I spent way too much time searching for answers – documentation, forums, GitHub issues, you name it. Nothing. The best conclusion I could reach was that this had to be a bug worth reporting. But here’s the thing about enterprise software: when you can’t find anyone else complaining about an obvious issue, you start questioning if you’re the problem.

Building My Own Frontend (Because Why Not?)

Rather than wait around for Microsoft to fix whatever was broken, I decided to build my own frontend to interact with the Azure AI Foundry agents. Built out the full session management – creating sessions, deleting sessions, the whole nine yards. Added a clean UI for chatting with the agent.

And here’s where I hit the real wall: streaming messages and tool tracing don’t play nice together.

I tried everything. Scoured the documentation. Looked for examples. Nothing. Apparently, you can have real-time streaming responses OR you can have proper tool tracing, but not both at the moment. At least not with any examples or documentation showing how to make it work.

The Good Stuff (Yes, There Was Some)

Don’t get me wrong – I wasn’t completely wasting my time. I got hands-on experience with some genuinely useful features:

Evaluations and Red Teaming: Actually pretty solid for testing agent reliability
Continuous Evaluations and Metrics: Good monitoring capabilities once you get everything set up
Tracing: When it works, it’s comprehensive
Content Filters: Decent controllability for enterprise compliance
RAG Knowledge Base Setup: Straightforward implementation

The Azure AI Foundry monitoring dashboard – when it works, the metrics and evaluation capabilities are actually pretty comprehensive

I also got to spin up VMs and deploy containerized applications in Azure, which was new territory for me. Deployed a Foundry project and model in one container, chat app resources in another. Good learning experience from an infrastructure standpoint.

The Deal Breaker: Limited Model Selection

Here’s what really killed it for me: the lack of model variety.

Look, I get it – Microsoft has partnerships and business relationships to maintain. But when you’re building real solutions for real clients, you need options. Different use cases require different models, and being locked into a limited selection just doesn’t cut it in 2024.

Sure, there are ways to integrate some of these tools with model-agnostic frameworks like LangChain, but at that point, why am I limiting myself to Azure’s ecosystem?

The Bottom Line

Azure AI Foundry has some solid pieces.

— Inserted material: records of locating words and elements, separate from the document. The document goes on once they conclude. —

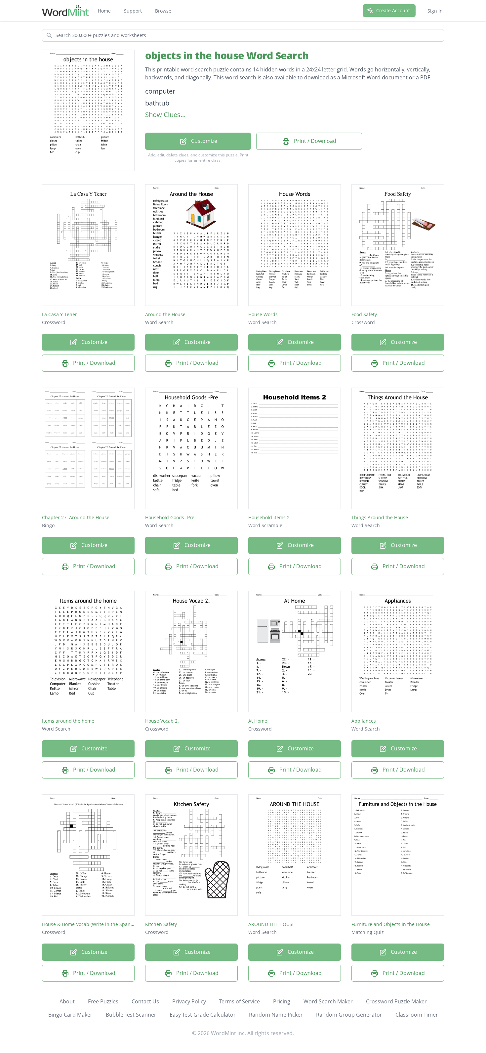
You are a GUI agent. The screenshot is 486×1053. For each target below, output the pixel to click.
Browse (163, 11)
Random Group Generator (349, 1014)
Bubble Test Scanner (131, 1014)
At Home (257, 721)
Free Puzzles (103, 1001)
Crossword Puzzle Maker (396, 1001)
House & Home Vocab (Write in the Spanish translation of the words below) (125, 924)
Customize (203, 141)
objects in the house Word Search (226, 55)
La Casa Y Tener (59, 314)
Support (133, 11)
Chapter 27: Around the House (75, 517)
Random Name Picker (276, 1014)
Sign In (435, 11)
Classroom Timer (416, 1014)
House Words (263, 314)
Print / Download (314, 141)
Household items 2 (269, 517)
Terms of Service (239, 1001)
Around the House (165, 314)
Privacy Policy (189, 1001)
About (67, 1001)
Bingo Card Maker (70, 1014)
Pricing (281, 1001)
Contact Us (145, 1001)
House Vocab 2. (162, 721)
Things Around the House (379, 517)
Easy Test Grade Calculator (203, 1014)
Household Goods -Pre (169, 517)
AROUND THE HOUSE (271, 924)
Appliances (363, 721)
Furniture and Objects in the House (390, 924)
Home (104, 11)
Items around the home (68, 721)
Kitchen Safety (161, 924)
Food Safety (364, 314)
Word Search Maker (328, 1001)
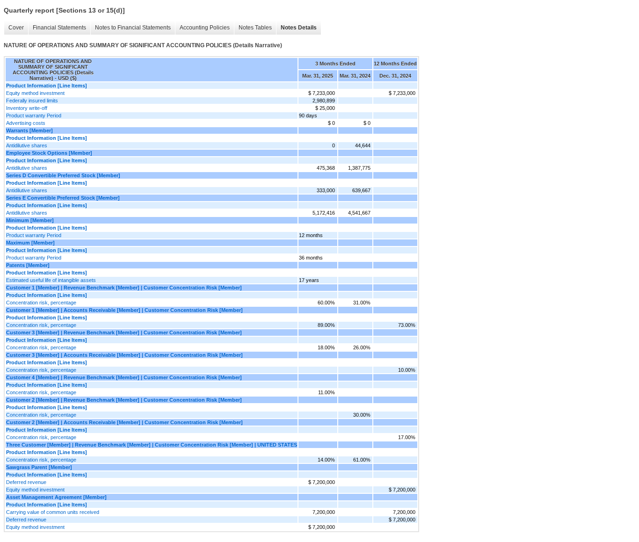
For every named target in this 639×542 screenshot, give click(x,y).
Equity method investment (35, 93)
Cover (16, 27)
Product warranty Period (33, 115)
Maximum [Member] (30, 243)
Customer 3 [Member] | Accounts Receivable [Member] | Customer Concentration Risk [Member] (124, 355)
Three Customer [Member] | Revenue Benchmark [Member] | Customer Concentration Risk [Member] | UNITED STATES (151, 445)
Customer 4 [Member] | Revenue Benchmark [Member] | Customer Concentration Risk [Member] (124, 377)
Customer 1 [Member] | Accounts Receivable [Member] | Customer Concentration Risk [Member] (124, 310)
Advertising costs (25, 123)
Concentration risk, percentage (41, 302)
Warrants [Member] (29, 130)
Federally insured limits (32, 100)
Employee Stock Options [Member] (49, 153)
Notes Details (299, 27)
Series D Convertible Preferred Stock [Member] (63, 175)
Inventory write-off (26, 108)
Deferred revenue (26, 482)
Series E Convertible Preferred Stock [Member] (63, 198)
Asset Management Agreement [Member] (56, 497)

The monitoring capabilities are legit, the deployment process is smooth, and the enterprise features are there. But the platform feels half-baked in critical areas.

The streaming/tracing issue alone would be a non-starter for most production applications. Add in the limited model selection, and you’re looking at a platform that’s not quite ready for the flexibility that modern AI development demands.

My takeaway? Microsoft is moving in the right direction, but they’re not there yet. For now, I’ll stick with more flexible solutions that don’t force me to choose between real-time responses and proper observability.

Will I revisit Azure AI Foundry in six months? Maybe. But they’ve got some fundamental issues to sort out first. And yeah, I’m still curious about Google’s Agent Development Kit – that might be my next exploration.

Building AI solutions that actually work in production means making hard choices about platforms and tools. Sometimes the shiny new option isn’t the right option – at least not yet.